The ultimate big government is world government - the United Nations and other non-governmental bodies. Corrupt and inefficient at the very best.
Nothing shows it up like a good crisis - in this case, the Ebola outbreak. From Terence Corcoran writing at Financial Post:
Terence Corcoran: WHO battles climate and sugar, misses Ebola
Countless bazillions have been spent over decades by the United Nations, the World Health Organization and the World Bank to save the world from climate change, tobacco, sugar, fast foods and poverty, but when a real-life health crisis lands the great global collective of do-gooding bureaucracies has failed miserably. The World Health Organization, mostly silent on Ebola until six months ago, has now plastered its Web side with Ebola wallpaper. The UN and World Bank are also now rushing to cover their positions despite their obvious inability to respond to the crisis.

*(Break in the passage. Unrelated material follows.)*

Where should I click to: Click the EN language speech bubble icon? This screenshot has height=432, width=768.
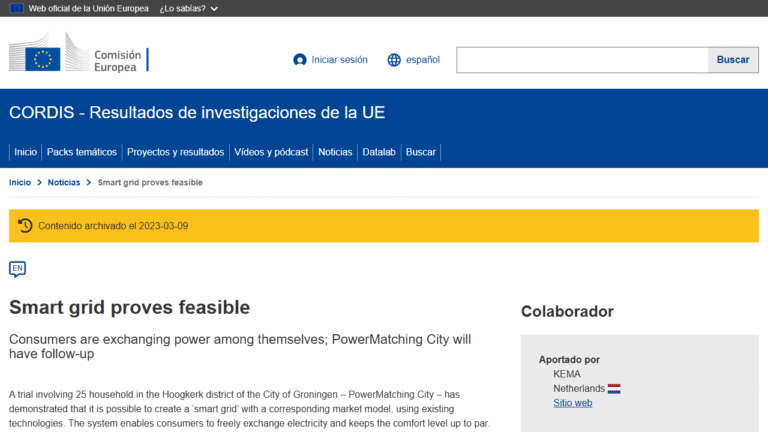[17, 268]
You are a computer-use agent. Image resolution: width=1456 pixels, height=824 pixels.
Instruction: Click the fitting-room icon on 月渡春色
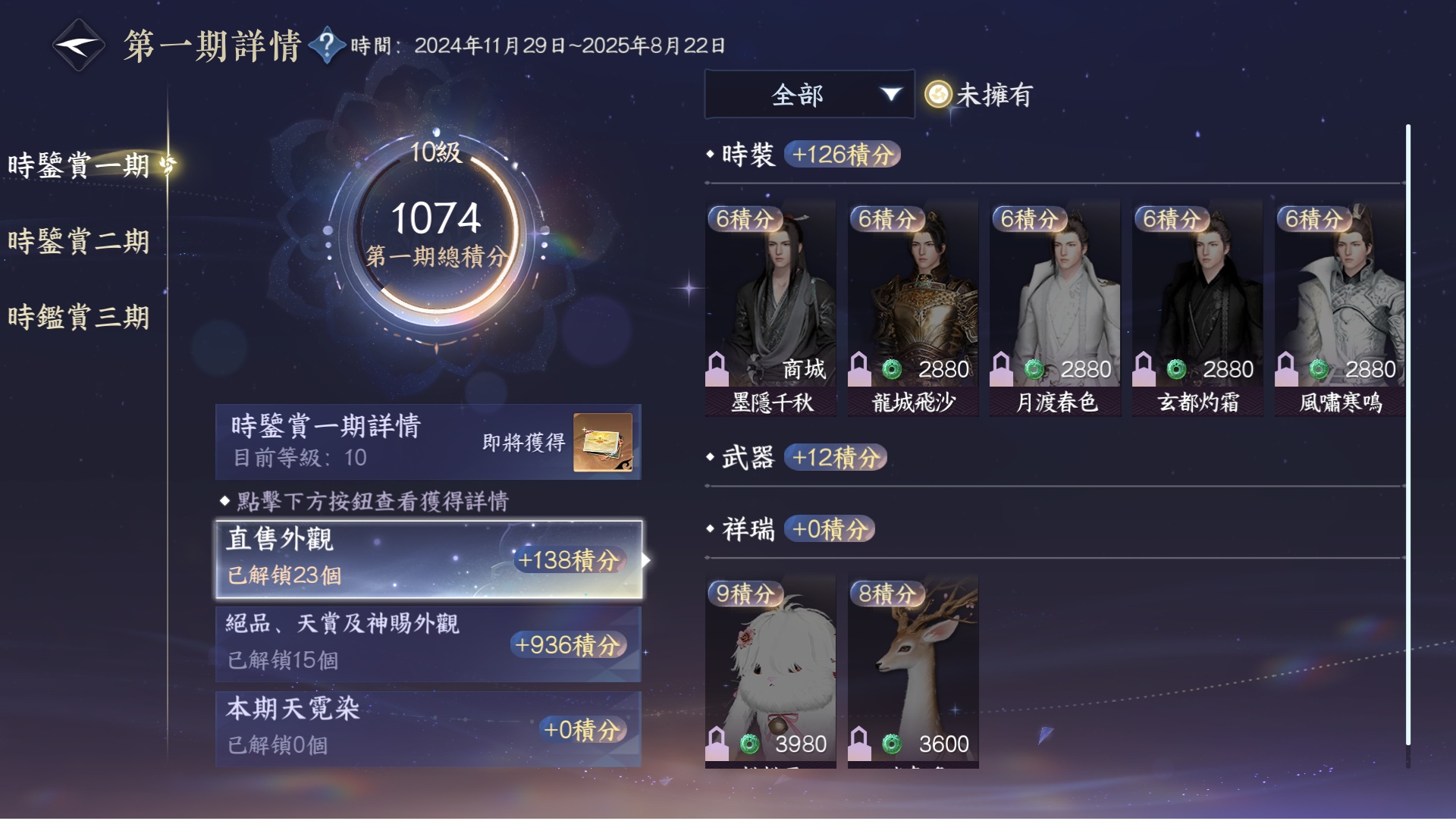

If the WHO is good at anything, it’s distributing advocacy wordage by the tonne, the kind of stuff nobody can eat or use to save a life. On August 28, months after the initial Ebola outbreak, the WHO produced an “Ebola Response Roadmap,” a 20-page document filled with bureaucratic wheeze. The WHO would, for example, “assist in delineating existing response needs and encourage partners to provide the needed resources to meet such needs.”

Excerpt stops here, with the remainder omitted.